This article originally appeared on Crains.com.
Agricultural applications fuel Indiana’s push for autonomous car technology
Self-driving vehicle technology, like Tesla’s semi-autonomous Autopilot feature, is rolling out like science fiction in suburbia.
But down on the farm, such technology is as dated as a Blackberry.
For years, farmers ordering tractors and other rolling farm conveyances have been able to check the box for auto-steering and auto-sensing options. Those technologies guide tractors, combines and sprayer vehicles using the same global positioning signals that Google uses in its bubble-shaped autonomous car prototypes.
Of course, farms have an advantage in that they’re typically private land – not city streets where mistakes could be costly. As such, they’ve been the perfect proving ground for the technology.
“We’ve actually offered auto-steering for 10 years or so,” said Kevin Covey, general manager of product support at Mooresville, Ind.-based ET Works, which calls itself the largest maker of mechanical drive sprayers in the world.
Larger versions of ET Works’ Apache-brand sprayer vehicles have a chassis resembling that of a monster truck, only with fancy cabs and long sprayer booms. Some weigh 20,300 pounds and sell for more than $300,000. With Cummins engines and ZF transmissions, these are brutes.
Touted for productivity
ET Works may now be the only Indiana-based manufacturer of semi-autonomous vehicles. Indianapolis-based Precise Path Robotics, a self-driving lawn mower company co-founded by serial entrepreneur Scott Jones, was purchased in 2015 by Cleveland-based MTD Products, parent of the Cub Cadet line.
In the case of ET Works, it doesn’t make the brains of the auto-steering devices that can steer the machines through rows without creating crop carnage. ET Works sources GPS-guided auto-steering computers from Sunnyvale, Calif.-based Trimble Inc. The technology connects to steering shafts via electrical-hydraulic coupling.

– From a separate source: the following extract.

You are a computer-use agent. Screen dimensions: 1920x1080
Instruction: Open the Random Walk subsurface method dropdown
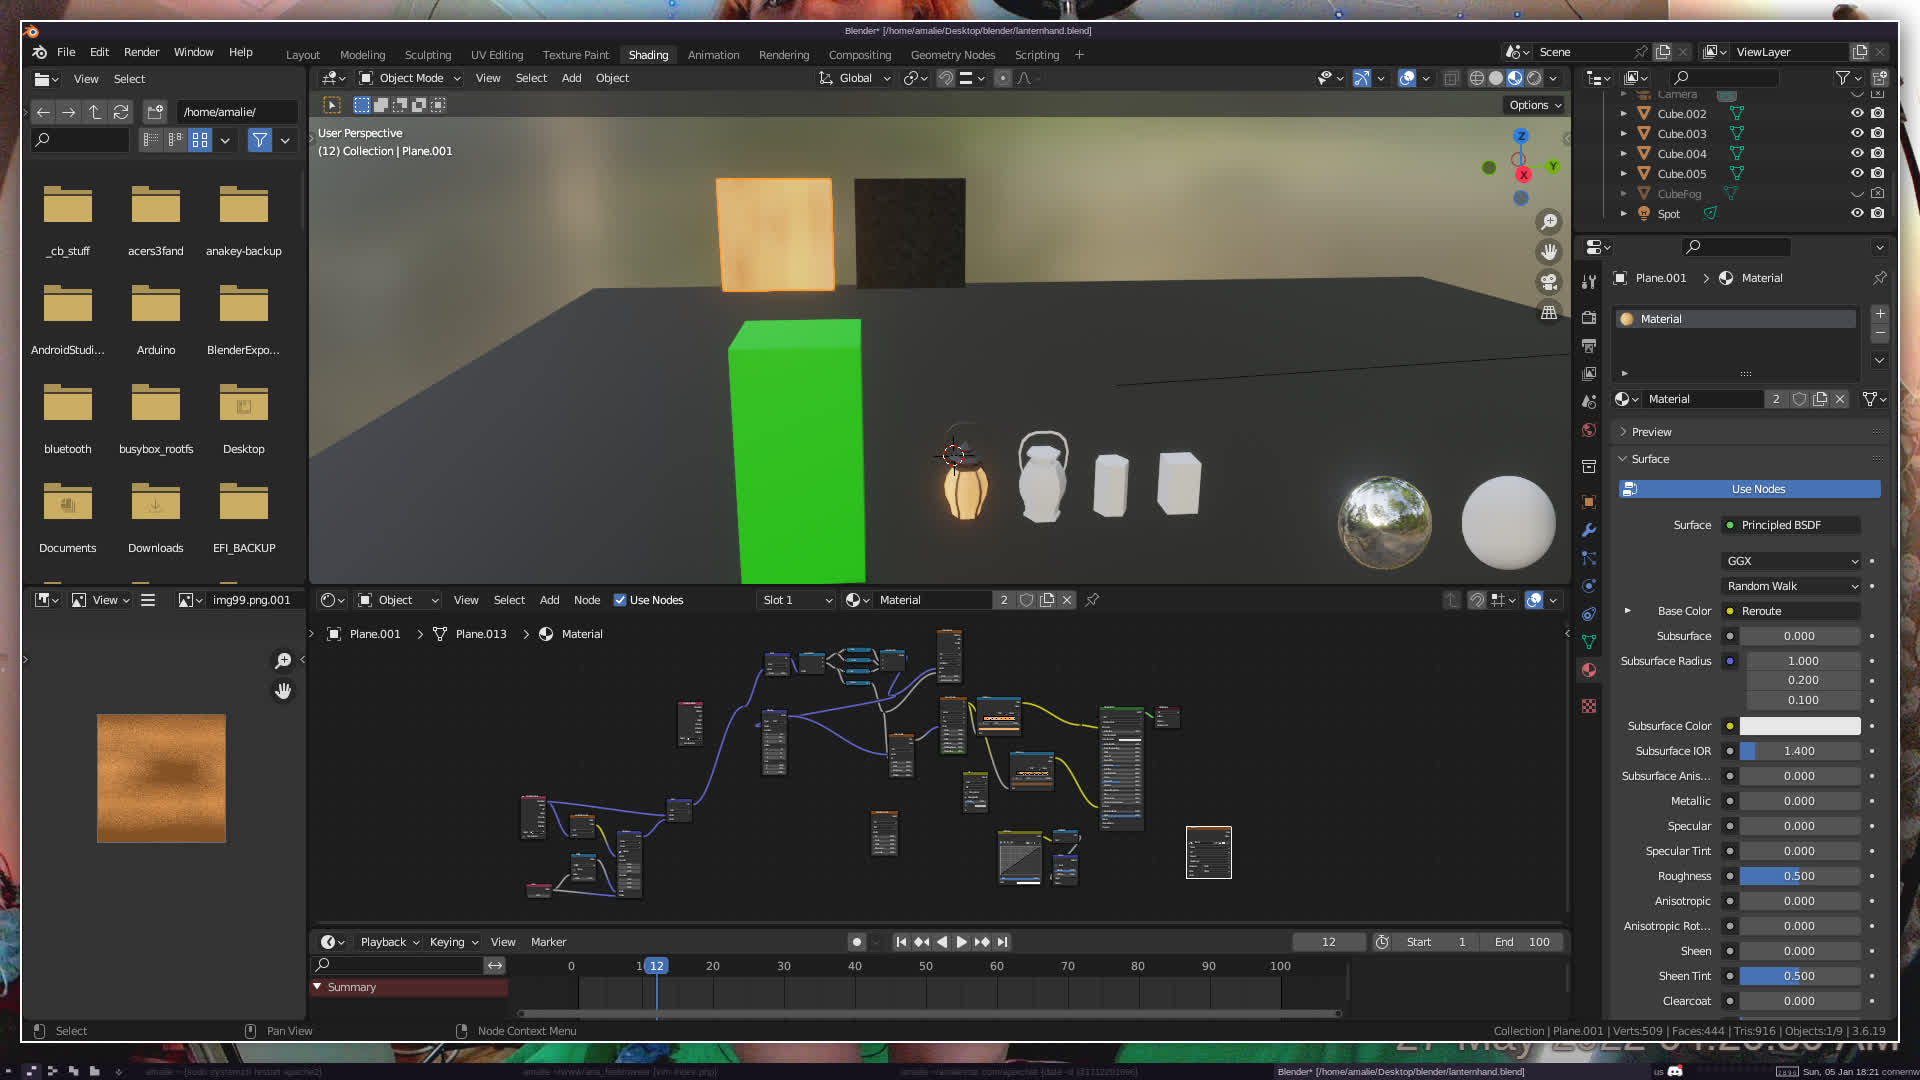tap(1792, 586)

Some farmers shell out $9,000 for the auto-steering option on the Apache vehicles to reduce the fatigue of driving precisely through fields for hours on end. They also buy it because precise auto-steering can reduce the odds of wasting chemical by overlapping other rows.
The technology has its limits, however. The operator must first drive the boundary line of the field so the computer can learn the line. It then steers by itself, but only up until the end of a row, where the driver takes over and lines it up for the next pass.
Current models don’t have auto-sensing technology that reacts to rocks or holes in the field.
“You have to steer around those yourself,” Covey said of the current offering.